Eine ehrliche Geschichte, die ihre Kanten und Scharten nicht vor ihrem Publikum versteckt. Ja, die füllige Nadine, mit der Peter intim wurde, als sie 14 war, ist ein Mädchen, das unser im Pisa-Weltmaßstab zusehends zulegendes Bildungssystem hinter sich gebracht hat. Sie weiß genau, den Schwangerschaftstest gibt es in der Apotheke, um ihn zu benutzen, reicht es, in eine Kaffeetasse der besten Freundin zu pinkeln. Und dann ist es auch schon wieder soweit: Wie ein Drittel aller Monate, seit sie volljährig wurde, ist Nadine wieder schwanger, neues Leben wird sie schenken und ihren Peter, der noch nichts davon weiß, glücklich machen.

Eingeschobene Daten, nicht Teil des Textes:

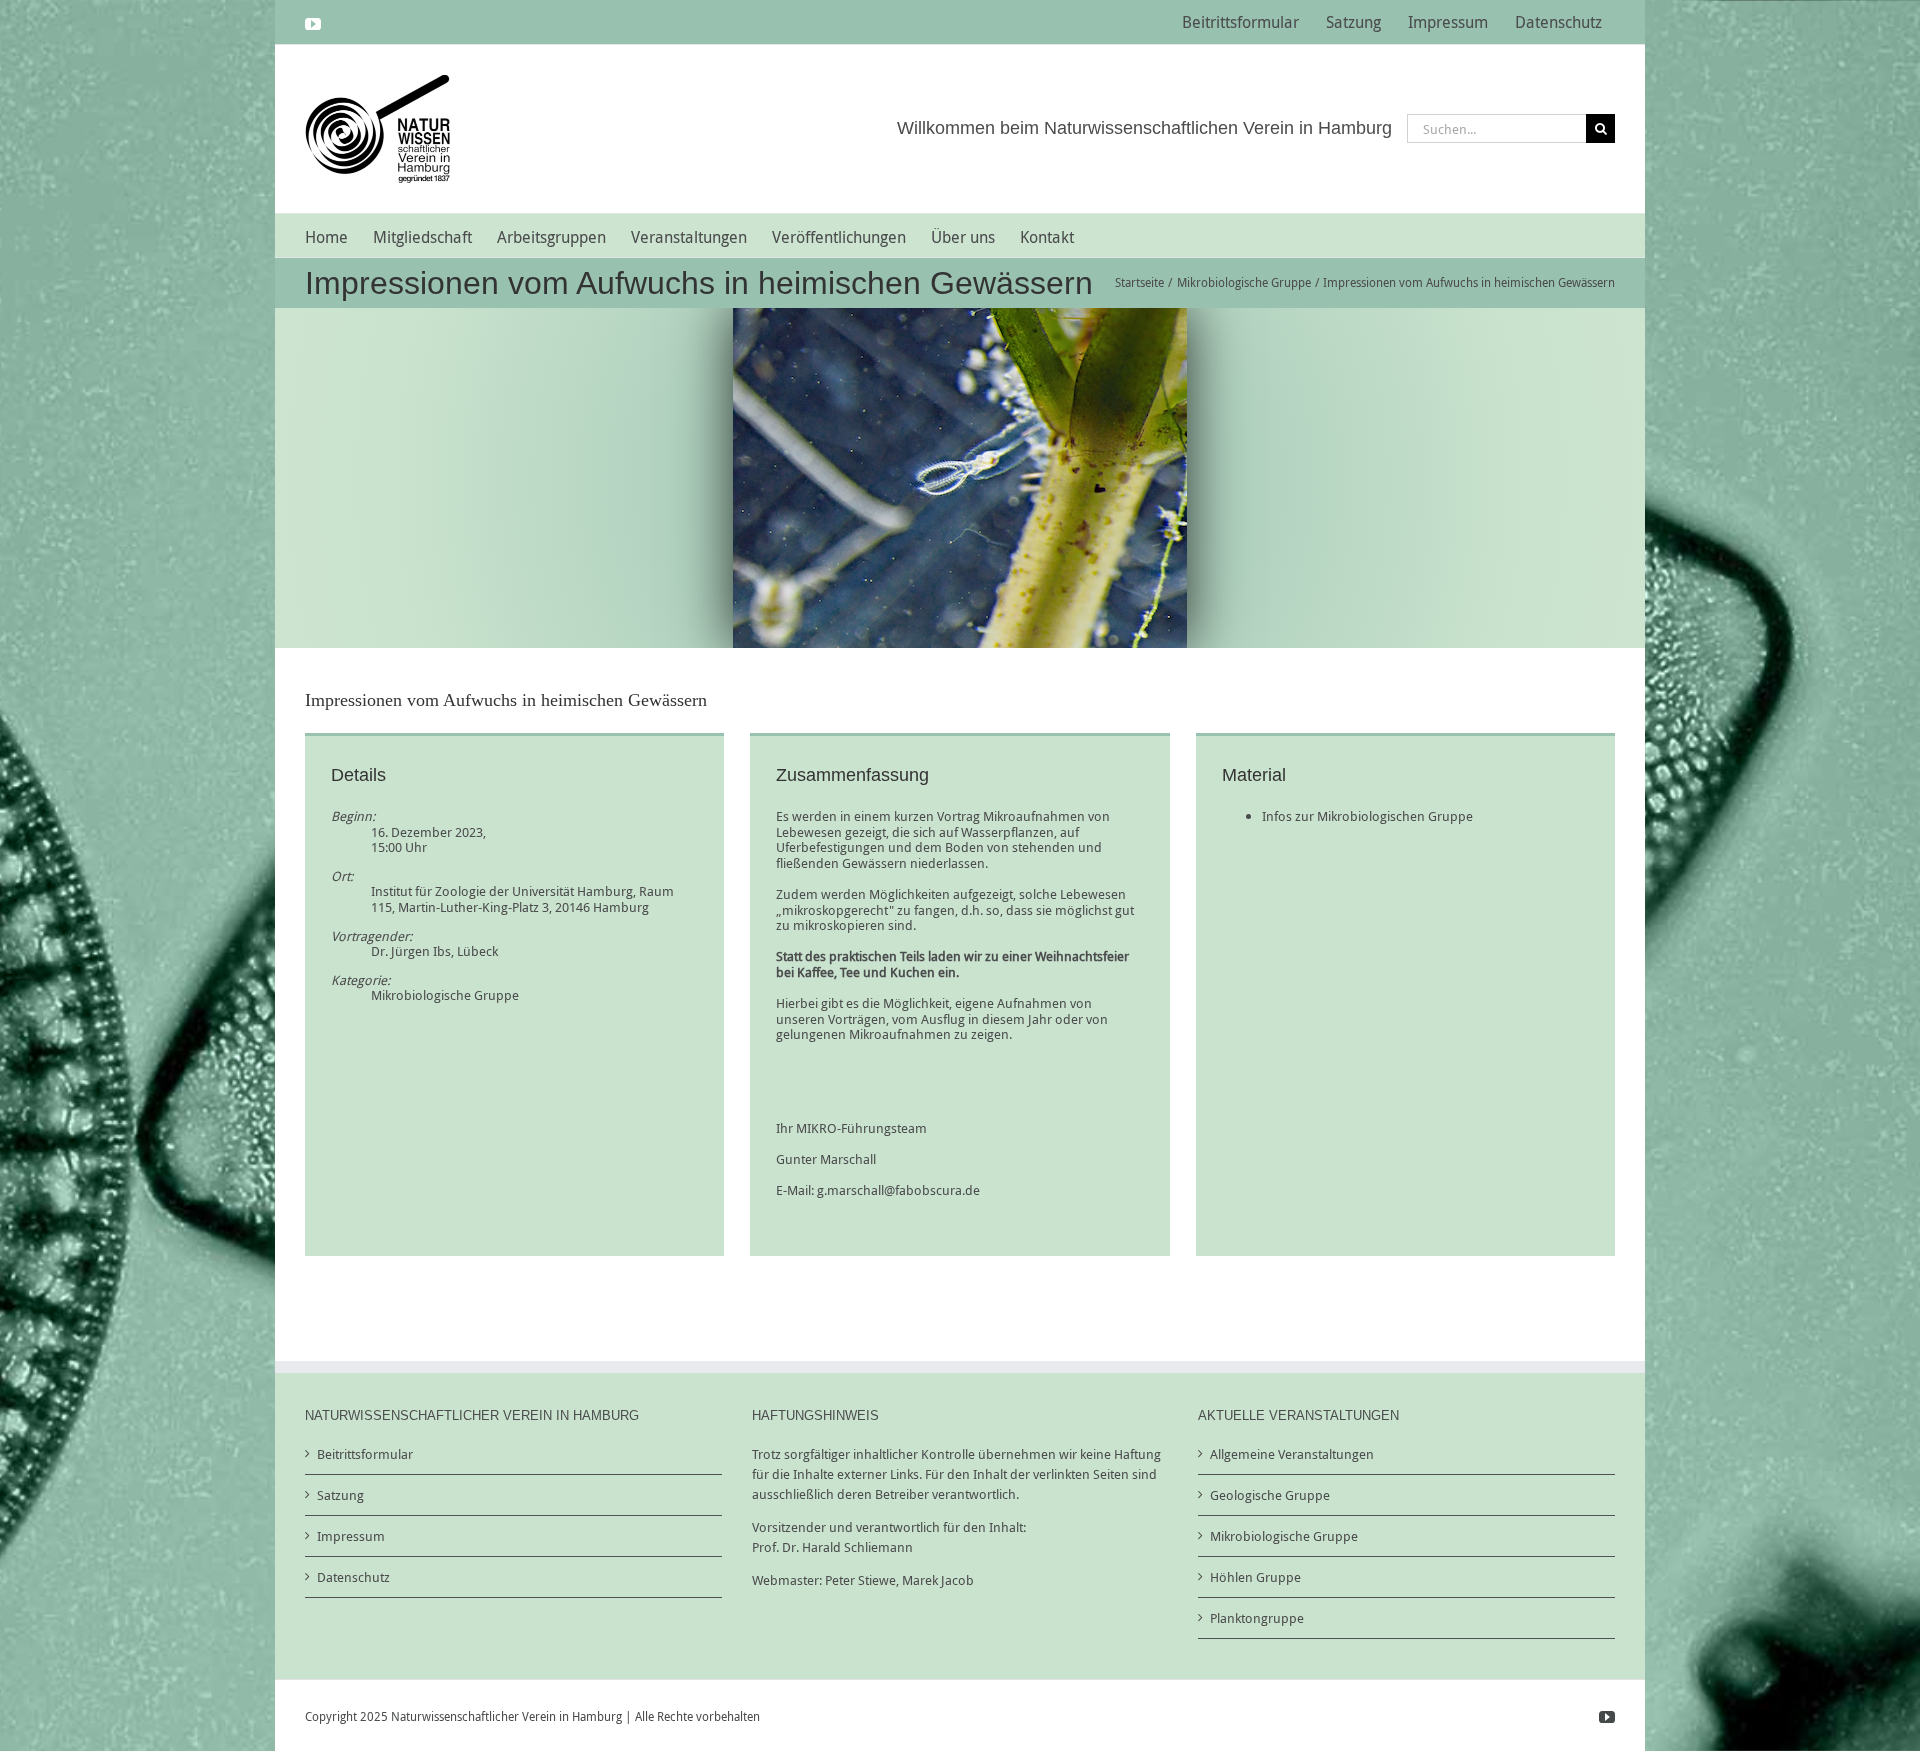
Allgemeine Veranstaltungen (1292, 1454)
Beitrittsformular (365, 1454)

Von wegen, Deutschland schaffe sich ab, wie es der inzwischen längst vergessene Ex-SPD-Bundesbanker Thilo Sarrazin behauptet hatte, ehe man nie mehr etwas davon hörte, dass seine Partei ein Ausschlußverfahren gegen ihn angestrengt hat. Hier, bei Nadine und Peter, der Alica Keys mag und das Buch "Looking for Sex" recht gern gelesen hat, wächst Zukunft. Er sei "now in matine luther universit halle saale Germany", verrät Peter zu spät gekommenen Fans auf seiner vor Mitteilungsdrang sonst nicht eben überschießenden Facebook-Seite. Eingeweihten zufolge forscht er dort zur friedlichen Nutzung der Kernenergie. Seine Frau, sie wartet daheim auf die Rückkehr des Geliebten und bekennt auf der ihren dagegen freimütig "bin eigentlich ne ganz liebe, bin offen un ehrlich" und außerdem auch "interessiert an Männern".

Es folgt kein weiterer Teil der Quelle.